The MetaGPT framework: a cornerstone for multi-intelligence collaboration
Open-sourced in 2023, the MetaGPT framework was a pioneer in the field of multi-intelligence metaprogramming, and the MetaGPT team believed that while large-scale models of the time had demonstrated robustness on general-purpose tasks, effectively solving complex problems in human society still required atomistic disassembly of the problem and the incorporation of processes that were more in line with human problem-solving habits.

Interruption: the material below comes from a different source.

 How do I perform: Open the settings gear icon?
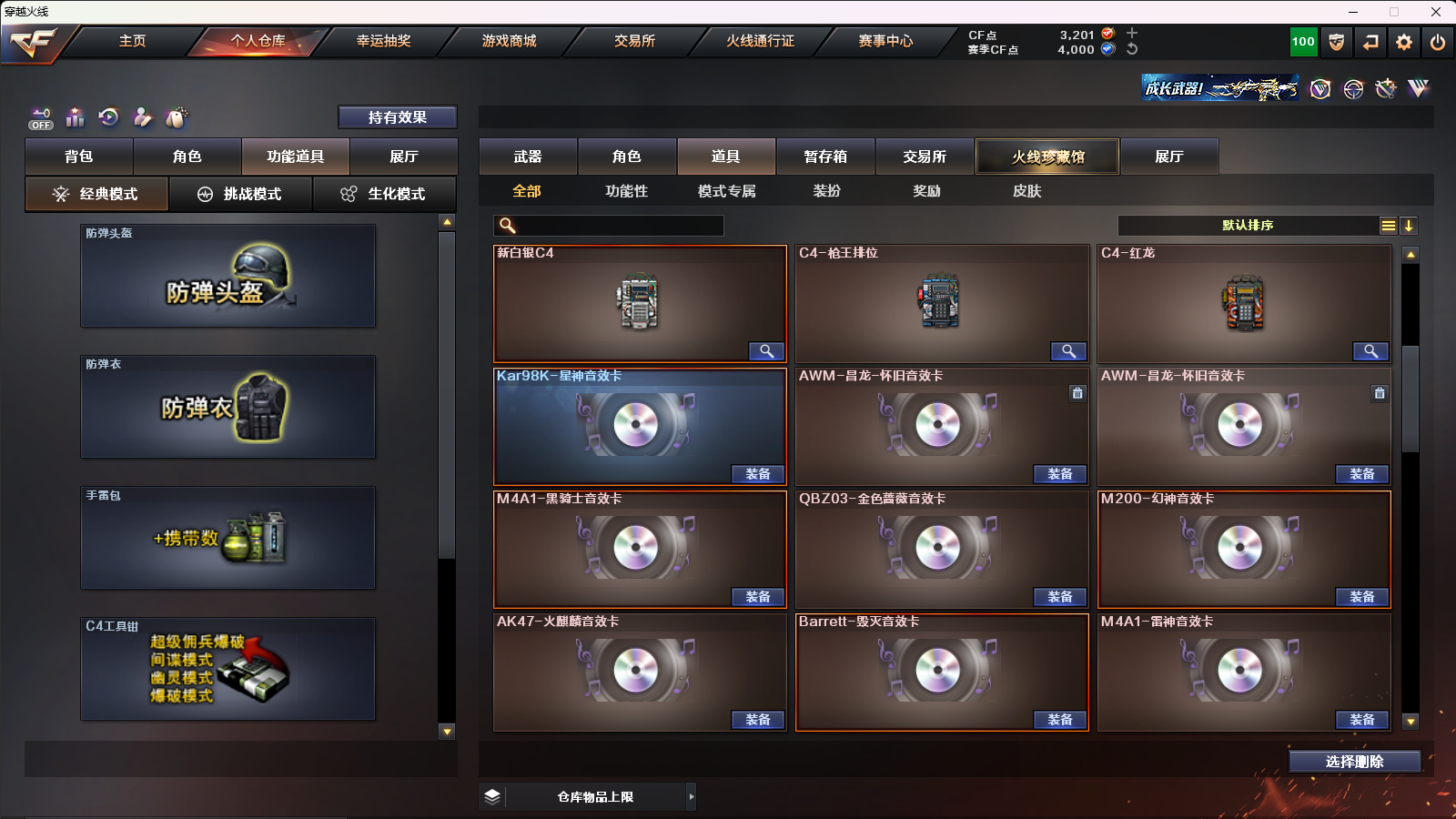(1404, 42)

"You may be familiar with the concept of Standard Operating Procedures (SOPs). By assigning SOPs to different roles and leveraging the expertise and tool capabilities of each role, we can significantly improve the performance of large models on complex problems." The MetaGPT framework is based on this concept and proposes a multi-intelligentsia architecture with embedded SOPs, aiming at realizing the meta-learning or meta-programming capabilities of the intelligentsia," explains Siren Hong.

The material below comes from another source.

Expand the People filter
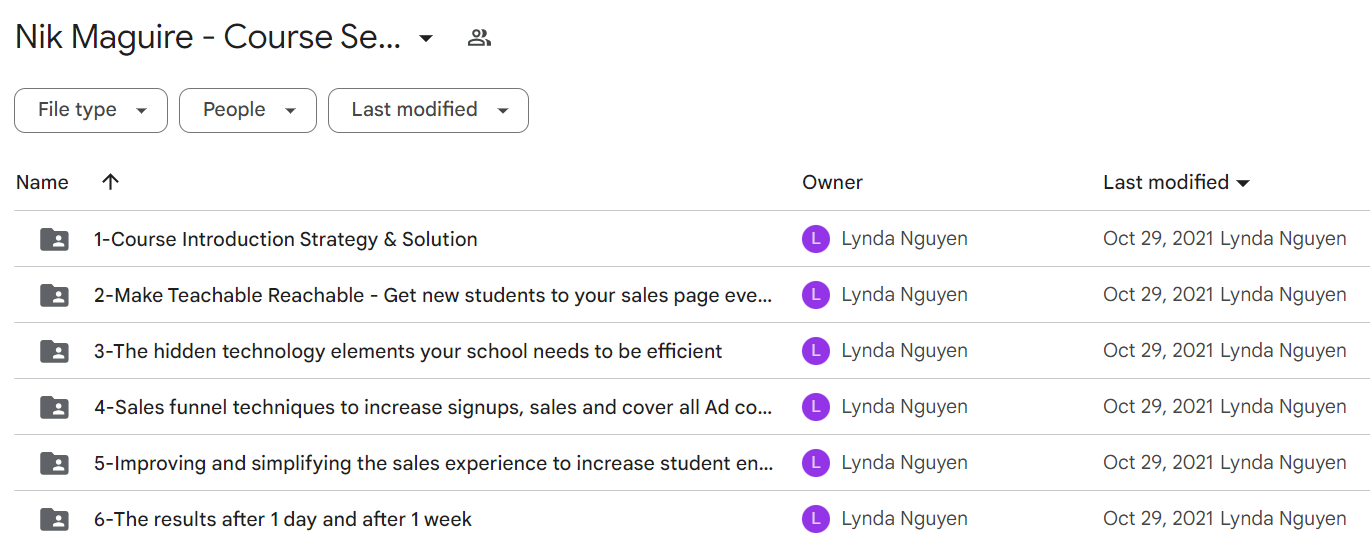 (248, 110)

This approach achieved significant improvements in benchmarks such as HumanEval and MBPP, outperforming the GPT-4 model at the time, and the MetaGPT team also validated this idea in typical software development scenarios, such as the classic 2048 mini-game and Snake game. The overall success rate of MetaGPT is significantly higher than other open source frameworks in the same period.
Data Interpreter: An Intelligent Assistant in Data Science
Building on the MetaGPT framework and the design of the intelligences, the team realized that the intelligences also required more robust planning capabilities and tool usage, especially when solving machine learning or data modeling problems.
On the one hand, machine learning/data modeling processes can often be planned with the capabilities of large models, which can be more focused on task execution and implementation. On the other hand, when working with large tabular data, it is not possible to directly input all the data due to the context length limitation of large models. Therefore, it is necessary for the intelligences to interact with the data through code forms. Based on these considerations, the MetaGPT team started exploring planning capabilities and tool usage capabilities in the second half of 2023 with the innovation Data Interpreter.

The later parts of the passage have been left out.